Who’s going to get rich?
For Pinterest’s current shareholders and employees, as well as the private market investors who have poured around $1.5 billion into the company, the I.P.O. could provide a windfall. Here’s a rundown of who stands to gain:
Mr. Silbermann would hold a stake worth $878 million at the high end of the offering.
Mr. Sciarra and Mr. Sharp, his fellow co-founders, will hold stakes worth $721 million and $161 million.
Bessemer Venture Partners will be Pinterest’s largest shareholder, with a stake worth about $1 billion.
FirstMark and Andreessen Horowitz are the next two biggest venture capital investors with holdings of $755 million and $740 million.
Fidelity and Valiant Capital Management will hold stakes of $549 million and $460 million.
What everyone’s saying about the I.P.O.
Pinterest is “taking some of the hype out of the I.P.O. process” by initially pricing its I.P.O. below its last private market valuation, Gina Chon of Breakingviews argues. That, she says, could help it argue that its “conservative approach puts the long-term interests of both the company and its investors first.”
On the other hand, Pinterest’s “guarded approach may be risky,” Laura Forman of Heard on the Street writes. Since 2014, just 13 U.S. tech companies have priced their I.P.O. below their last private market valuation, she says, and “the 10 of those with publicly available financing data that have traded for a full 12 months lost 19.2 percent of their value on average in their first year.”
“Is it good enough to grow at 60 percent a year?” Shira Ovide of Bloomberg Opinion asks. “Under normal circumstances, this kind of company would be a must-have for investors,” she adds, but with investors also considering growth-focused companies like Lyft and Uber, Pinterest could experience “cooler demand from investors.”
And finally, its elevator pitch
An I.P.O. prospectus often features an idealistic, sometimes corny, letter from the company’s founders about their vision for the firm.
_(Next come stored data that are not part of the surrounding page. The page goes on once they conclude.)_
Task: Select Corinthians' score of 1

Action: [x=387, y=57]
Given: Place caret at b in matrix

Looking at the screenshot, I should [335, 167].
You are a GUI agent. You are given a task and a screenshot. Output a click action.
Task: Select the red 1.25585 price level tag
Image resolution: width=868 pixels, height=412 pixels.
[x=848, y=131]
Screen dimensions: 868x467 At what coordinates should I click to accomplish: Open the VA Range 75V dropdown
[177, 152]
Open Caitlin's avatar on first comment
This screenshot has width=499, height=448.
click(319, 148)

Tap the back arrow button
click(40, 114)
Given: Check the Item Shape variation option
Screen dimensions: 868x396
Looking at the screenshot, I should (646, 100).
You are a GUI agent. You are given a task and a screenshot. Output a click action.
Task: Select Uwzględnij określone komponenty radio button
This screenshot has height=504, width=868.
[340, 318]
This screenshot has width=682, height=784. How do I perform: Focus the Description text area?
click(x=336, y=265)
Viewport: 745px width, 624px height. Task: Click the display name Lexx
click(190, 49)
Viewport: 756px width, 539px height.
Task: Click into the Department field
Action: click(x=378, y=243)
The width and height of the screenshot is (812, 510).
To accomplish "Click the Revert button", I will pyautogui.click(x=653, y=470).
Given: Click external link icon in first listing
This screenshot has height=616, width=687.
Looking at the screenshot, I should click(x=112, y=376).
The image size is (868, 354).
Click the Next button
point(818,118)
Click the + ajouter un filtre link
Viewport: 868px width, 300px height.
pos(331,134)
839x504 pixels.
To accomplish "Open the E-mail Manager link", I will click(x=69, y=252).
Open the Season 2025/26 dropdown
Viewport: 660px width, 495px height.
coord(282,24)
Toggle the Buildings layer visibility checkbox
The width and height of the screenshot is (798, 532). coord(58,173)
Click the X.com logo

Pinterest’s might make non-Silicon Valley types squirm a little, but it also takes a not-so-subtle dig at other social networks:
“Pinterest is designed to inspire. Pinners tell us they love how they feel on Pinterest: optimistic, confident and inspired. We work hard to keep the enemies of inspiration — comparison, cynicism, judgment — off of Pinterest.”
“Pinterest is personal. Not social. Pinterest isn’t about your friends or celebrities, it is about you. There are many tools to connect people, but there are few that help you connect with yourself.”
“Pinterest is made for real world action. Most ideas on Pinterest can be made, bought, tried or visited. Our end goal isn’t for you to browse images and videos all day. We want you to eventually make the ideas you see a part of your life.”